== Document segment ==

Panja, I will only speak for you if I am reasonably sure and am cornered, thought you must have been out applying anaesthetic/whiskey chaser to your condition.


----------



## panjandrum

elroy said:
			
		

> What about that?


Not the same thing at all.
I would, if only I could, explain grammatically why it isn't.
But you're right just the same.
On the other hand, so is ffb.
I mean, who in their right mind would *say* to anyone "I have a malaise" OR "I have malaise"  

Two rights do not make a wrong.

 Amity


----------



## foxfirebrand

I think the interjection of an adjective is pertinent.

"I suffer from depression."
"I suffer from a virulent depression."  

If you wanted to say you had a bad toothache, how would you get around the use of a definite article, say "a bad case of?"

Obviously my conjectures are those of an outside observer, re BE usage.  It did occur to me, after using _malaise_ as an example, that Jimmy Carter's infelicitous exact words on the subject were "a national malaise."

Which brings me to wonder-- would a BE speaker say "I have pain in the arse?"


----------



## Amityville

Malaise is a funny word anyway being foreign. 

"A pain in the arse."  Yes, we do say that, and not "a pain in an arse", whch would be an ethereal platonic kind of arse.
But if you really had a pain of that nature and had to present it to a doctor you might say, "I have pain in the...mmm, better say nether regions."


----------



## panjandrum

foxfirebrand said:
			
		

> Which brings me to wonder-- would a BE speaker say "I have pain in the arse?"


Purely in the interest of language clarity, I would like to point out that "pain in the arse" would never appear naturally in that context. It is grammatically inconsistent with the first person singular and plural.

To elaborate, it functions only as:
----
You are a pain in the arse.
He is a pain in the arse.
----
You are a pain in the arse.
They are a pain in the arse.

Note the eccentricity of plural/singular.


----------



## panjandrum

Amityville said:
			
		

> But if you really had a pain of that nature and had to present it to a doctor you might say, "I have pain in the...mmm, better say nether regions."


.. you'd get as far as "...the...mmmm" and then point.


----------



## Amityville

Can't write - too busy picturing the scene - you'd have to stand up especially to point.


----------



## foxfirebrand

amityville said:
			
		

> .. As someone who seems to be almost British in their Americanness, do you have gleaming white orthodontised teeth ?

===

■ **Challenge A**: Shorten the paragraph in the forum thread that begins "Purely in the interest of language clarity" to a single brief sentence that keeps its main points.
■ **Challenge B**: Reproduce a passage from the forum thread word for word, starting at the words "Purely in the" and ending after "is a pain in the arse.".

== Excerpted records ==

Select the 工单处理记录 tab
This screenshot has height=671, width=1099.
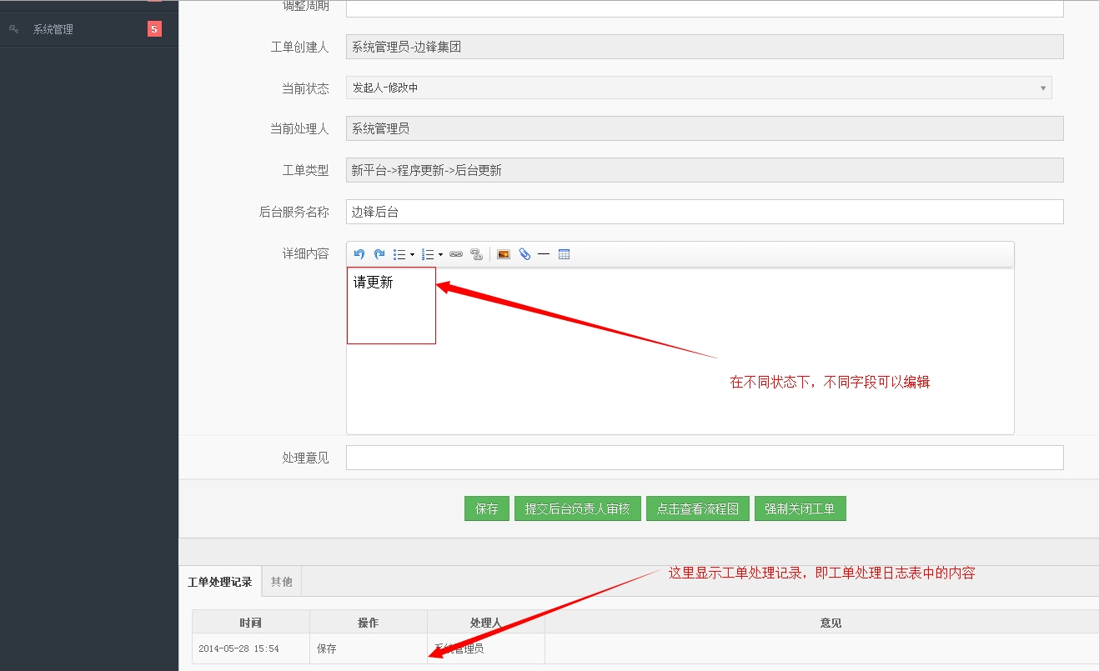tap(219, 581)
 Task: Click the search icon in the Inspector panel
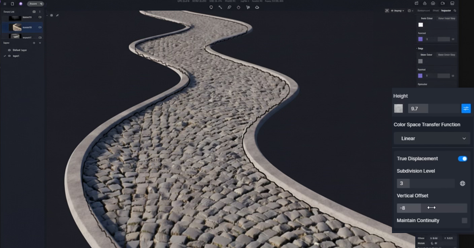(455, 11)
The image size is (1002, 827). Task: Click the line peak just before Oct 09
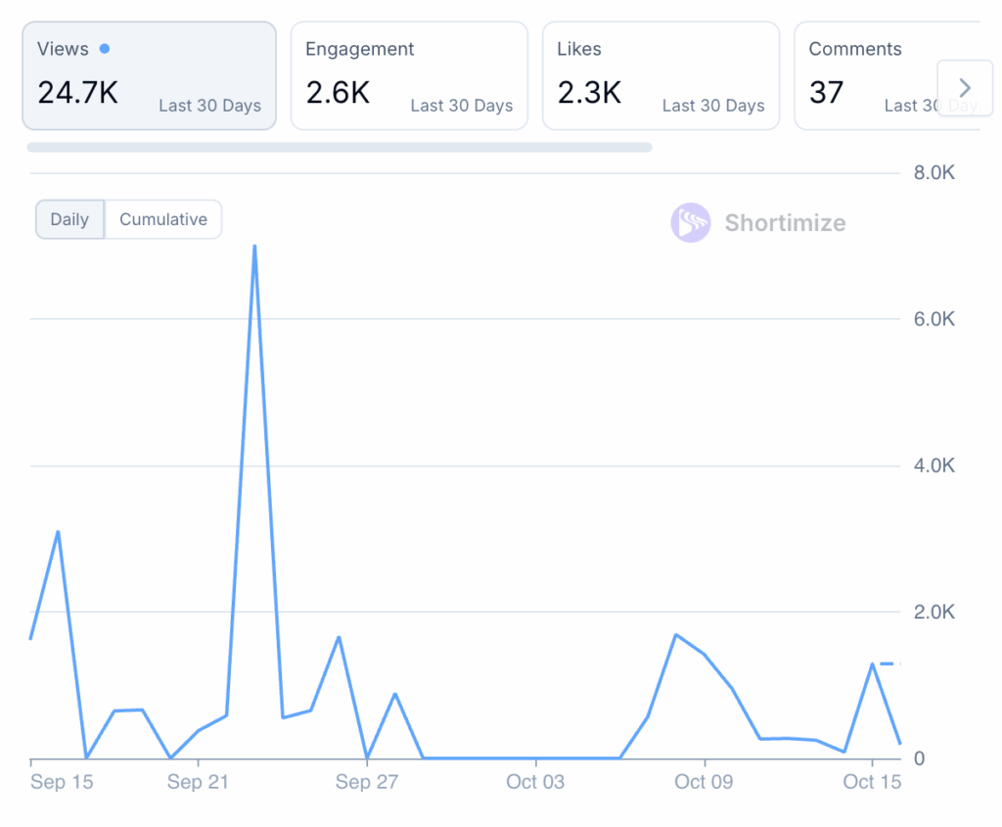pos(675,635)
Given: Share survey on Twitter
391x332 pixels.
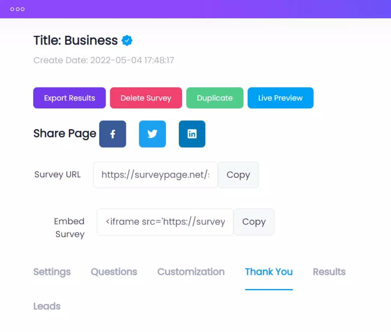Looking at the screenshot, I should point(152,134).

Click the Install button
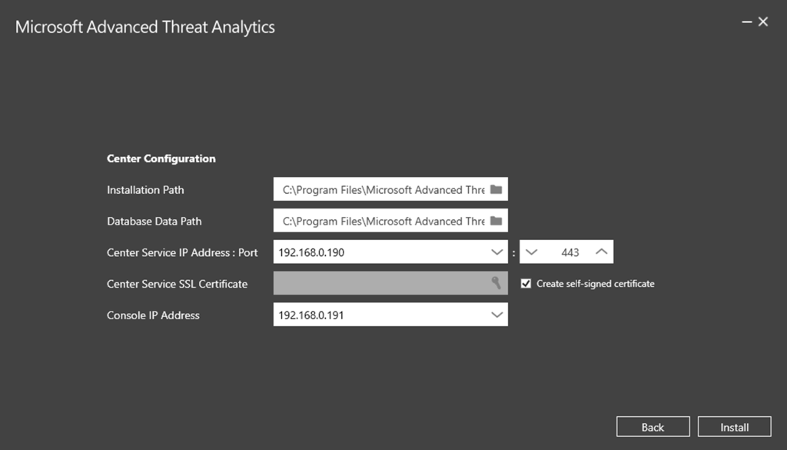click(x=734, y=426)
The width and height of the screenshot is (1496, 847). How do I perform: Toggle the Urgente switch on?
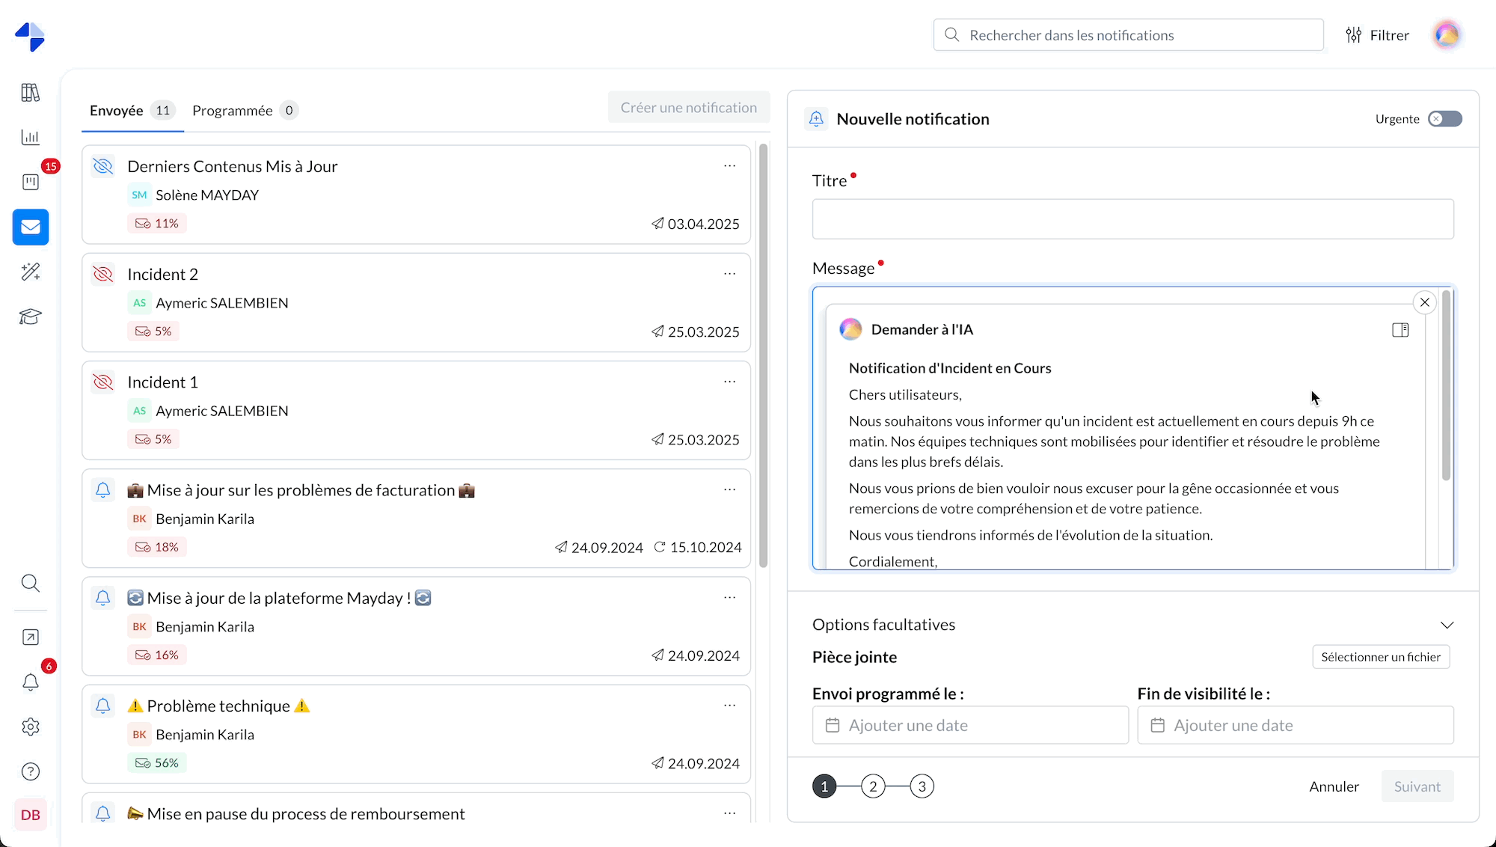pyautogui.click(x=1444, y=119)
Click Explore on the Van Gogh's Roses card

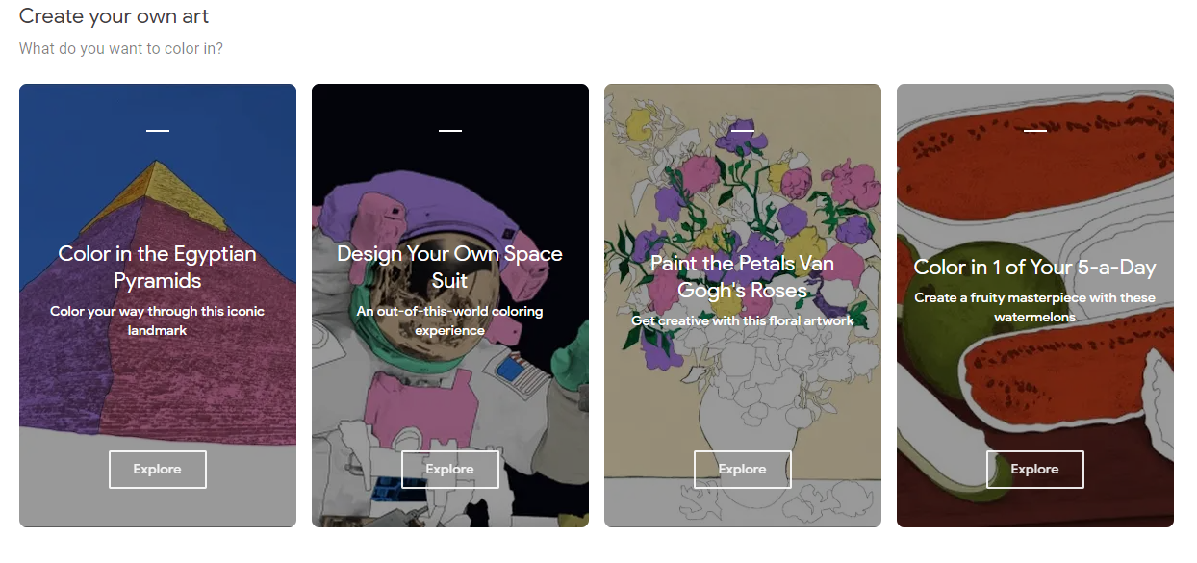coord(743,470)
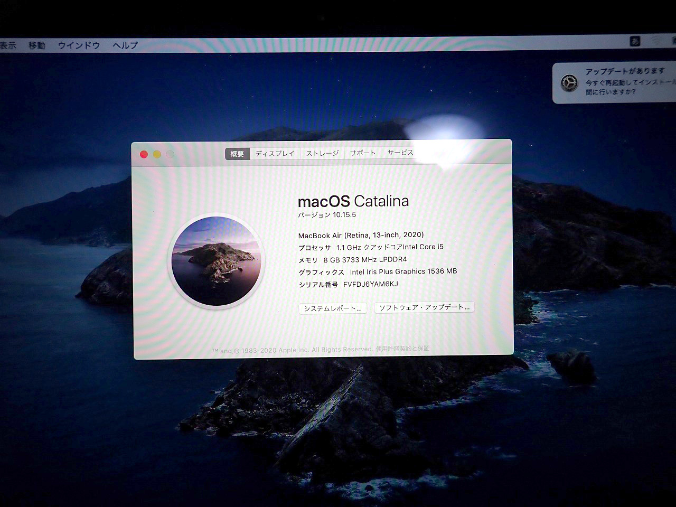This screenshot has width=676, height=507.
Task: Open the 移動 menu
Action: click(x=37, y=45)
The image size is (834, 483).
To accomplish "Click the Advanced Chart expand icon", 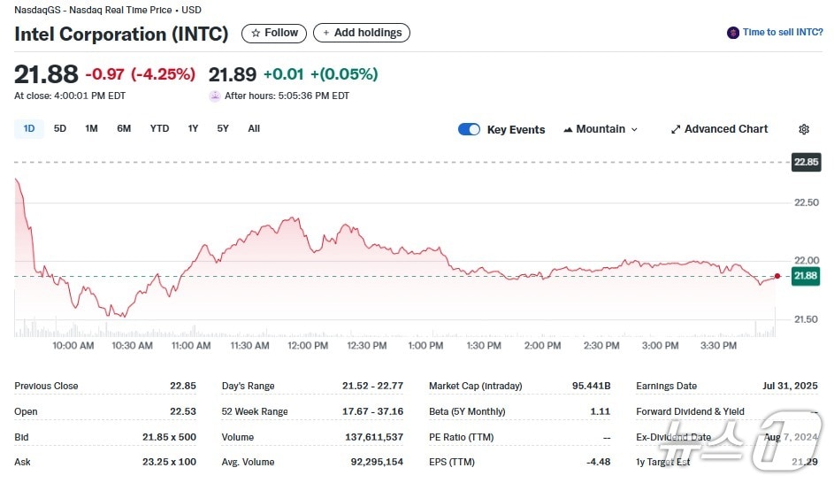I will (676, 129).
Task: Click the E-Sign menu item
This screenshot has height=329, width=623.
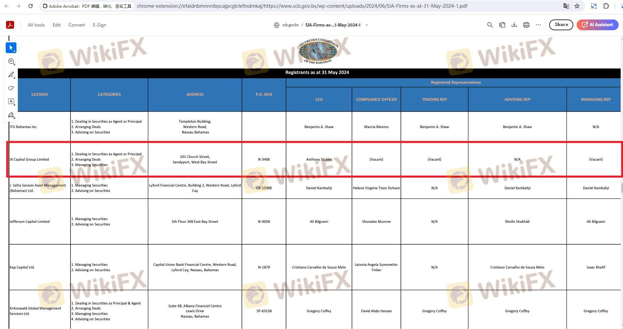Action: pyautogui.click(x=99, y=25)

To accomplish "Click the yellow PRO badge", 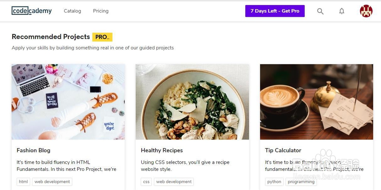I will [x=102, y=37].
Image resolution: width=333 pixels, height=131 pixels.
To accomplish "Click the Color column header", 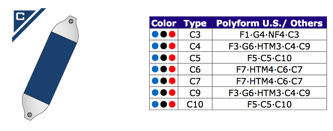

===

■ **Task answer A**: "Pain in the arse" would not appear naturally in that context, since it clashes grammatically with the first person singular and plural.

■ **Task answer B**:
Purely in the interest of language clarity, I would like to point out that "pain in the arse" would never appear naturally in that context. It is grammatically inconsistent with the first person singular and plural.

To elaborate, it functions only as:
----
You are a pain in the arse.
He is a pain in the arse.